At the Stevenson House on Saturday, August 25, 4-6 pm, Claudine Chalmers will share with a limited audience her research on Jules Simoneau, a true friend of RLS and contributor to the cultural history of Monterey. A flyer for the event is available here.
The event is a fund-raiser for the Monterey State Historic Park Association (MSHPA). The cost of a ticket for club members is $10. Since only 40 tickets have been printed due to limited space at the Stevenson House, please make your purchase as soon as possible. Tickets may be purchased at Custom House Store, Custom House Plaza, 10am-4pm; or by check payable to MSHPA, and mailed to Lindy Perez, P.O. Box 51504, Pacific Grove, CA 93950 (include email address and phone number).
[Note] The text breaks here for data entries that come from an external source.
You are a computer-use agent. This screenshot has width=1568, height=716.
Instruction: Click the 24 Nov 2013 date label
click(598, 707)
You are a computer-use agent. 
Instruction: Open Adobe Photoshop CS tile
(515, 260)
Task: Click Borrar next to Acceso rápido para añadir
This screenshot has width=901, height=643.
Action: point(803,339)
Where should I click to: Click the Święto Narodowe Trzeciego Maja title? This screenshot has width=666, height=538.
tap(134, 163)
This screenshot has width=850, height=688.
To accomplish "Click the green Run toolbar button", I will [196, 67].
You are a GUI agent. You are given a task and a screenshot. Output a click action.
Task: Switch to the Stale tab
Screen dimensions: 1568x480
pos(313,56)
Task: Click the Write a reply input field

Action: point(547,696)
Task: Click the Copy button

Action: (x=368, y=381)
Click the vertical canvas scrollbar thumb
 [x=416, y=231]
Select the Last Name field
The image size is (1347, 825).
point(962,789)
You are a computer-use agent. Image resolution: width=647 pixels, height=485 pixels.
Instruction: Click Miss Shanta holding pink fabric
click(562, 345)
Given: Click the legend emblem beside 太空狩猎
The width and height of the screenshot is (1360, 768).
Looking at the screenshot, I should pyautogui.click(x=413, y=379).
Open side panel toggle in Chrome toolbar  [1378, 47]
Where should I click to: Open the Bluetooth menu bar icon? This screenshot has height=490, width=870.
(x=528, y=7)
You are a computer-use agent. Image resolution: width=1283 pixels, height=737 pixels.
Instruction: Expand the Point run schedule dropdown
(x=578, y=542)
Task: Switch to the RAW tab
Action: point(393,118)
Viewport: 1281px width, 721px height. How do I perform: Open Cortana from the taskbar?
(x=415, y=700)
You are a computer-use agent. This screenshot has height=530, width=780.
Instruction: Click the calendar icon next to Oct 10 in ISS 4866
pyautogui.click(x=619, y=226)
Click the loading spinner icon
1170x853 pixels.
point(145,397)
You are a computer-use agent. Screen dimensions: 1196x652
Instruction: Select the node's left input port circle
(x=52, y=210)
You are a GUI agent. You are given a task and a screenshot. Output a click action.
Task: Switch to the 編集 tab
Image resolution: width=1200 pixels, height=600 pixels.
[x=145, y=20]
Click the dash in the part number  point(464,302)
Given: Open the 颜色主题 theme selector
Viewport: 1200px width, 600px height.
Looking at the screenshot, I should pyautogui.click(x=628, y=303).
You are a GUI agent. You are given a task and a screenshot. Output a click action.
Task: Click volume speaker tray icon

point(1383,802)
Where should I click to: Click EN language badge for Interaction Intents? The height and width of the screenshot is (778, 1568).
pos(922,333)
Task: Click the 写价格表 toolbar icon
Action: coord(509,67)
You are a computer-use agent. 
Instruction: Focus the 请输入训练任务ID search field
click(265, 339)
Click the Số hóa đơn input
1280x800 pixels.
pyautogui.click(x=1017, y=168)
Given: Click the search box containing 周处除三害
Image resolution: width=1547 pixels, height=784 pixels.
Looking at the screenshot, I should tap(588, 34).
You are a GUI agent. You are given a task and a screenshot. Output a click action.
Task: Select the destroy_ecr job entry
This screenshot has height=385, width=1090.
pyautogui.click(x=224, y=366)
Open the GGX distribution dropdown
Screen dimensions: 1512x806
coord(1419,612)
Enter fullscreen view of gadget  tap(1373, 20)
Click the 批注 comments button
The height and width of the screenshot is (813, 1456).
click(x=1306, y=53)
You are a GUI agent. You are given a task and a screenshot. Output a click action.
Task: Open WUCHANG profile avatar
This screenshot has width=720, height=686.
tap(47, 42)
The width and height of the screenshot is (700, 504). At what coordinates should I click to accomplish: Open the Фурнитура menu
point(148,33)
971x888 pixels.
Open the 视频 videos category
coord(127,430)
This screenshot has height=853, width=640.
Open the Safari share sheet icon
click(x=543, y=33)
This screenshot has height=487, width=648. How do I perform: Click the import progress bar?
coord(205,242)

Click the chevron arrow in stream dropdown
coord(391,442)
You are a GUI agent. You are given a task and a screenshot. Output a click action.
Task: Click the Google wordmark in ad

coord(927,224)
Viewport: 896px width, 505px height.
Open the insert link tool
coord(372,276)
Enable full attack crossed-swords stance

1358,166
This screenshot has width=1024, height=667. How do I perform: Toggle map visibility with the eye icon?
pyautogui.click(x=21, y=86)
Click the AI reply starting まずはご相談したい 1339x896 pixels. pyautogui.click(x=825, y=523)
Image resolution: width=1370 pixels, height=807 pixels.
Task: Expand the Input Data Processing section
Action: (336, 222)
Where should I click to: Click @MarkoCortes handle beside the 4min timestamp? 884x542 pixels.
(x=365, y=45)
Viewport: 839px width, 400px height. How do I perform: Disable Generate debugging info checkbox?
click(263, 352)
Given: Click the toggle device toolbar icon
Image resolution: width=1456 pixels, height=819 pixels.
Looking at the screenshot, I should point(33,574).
Tickets purchased by mail can be picked up at Stevenson House on day of event.
Visiting the Stevenson House
For 2018 the Stevenson House of the California State Monterey History Park is open April through October on Saturdays and Sundays from 10 a.m. to 4 p.m, beginning on April 7 .
When open, Stevenson House visitors are greeted by docents who bring to life Stevenson’s occupancy of the House during his stay in Monterey in the autumn of 1879, and relate the other many notable uses of the building during its long history.
The Stevenson House is a two-story adobe built during the Mexican Era of Monterey. Rooms in the House hold a large number of Stevenson artifacts, including portraits, Stevenson family furniture, and personal items. Lovely gardens occupy the House grounds. The gardens are open year round 9 a.m. to 4 p.m. The House is located at 530 Houston Street, Monterey, California.
In nearly two centuries of existence the Stevenson House has sheltered families, government officials, artists, writers, and fishermen. In one period as a rooming house, then called the French Hotel, Robert Louis Stevenson stayed for a few months. He had come to court his future wife, Fanny Osbourne. Stevenson was poor, in frail health and unknown; in his days in Monterey he was cared for by friends he had made there. And there Stevenson wrote the essay “The Old Pacific Capital,” a wonderfully evocative essay describing Monterey and the Peninsula of that time.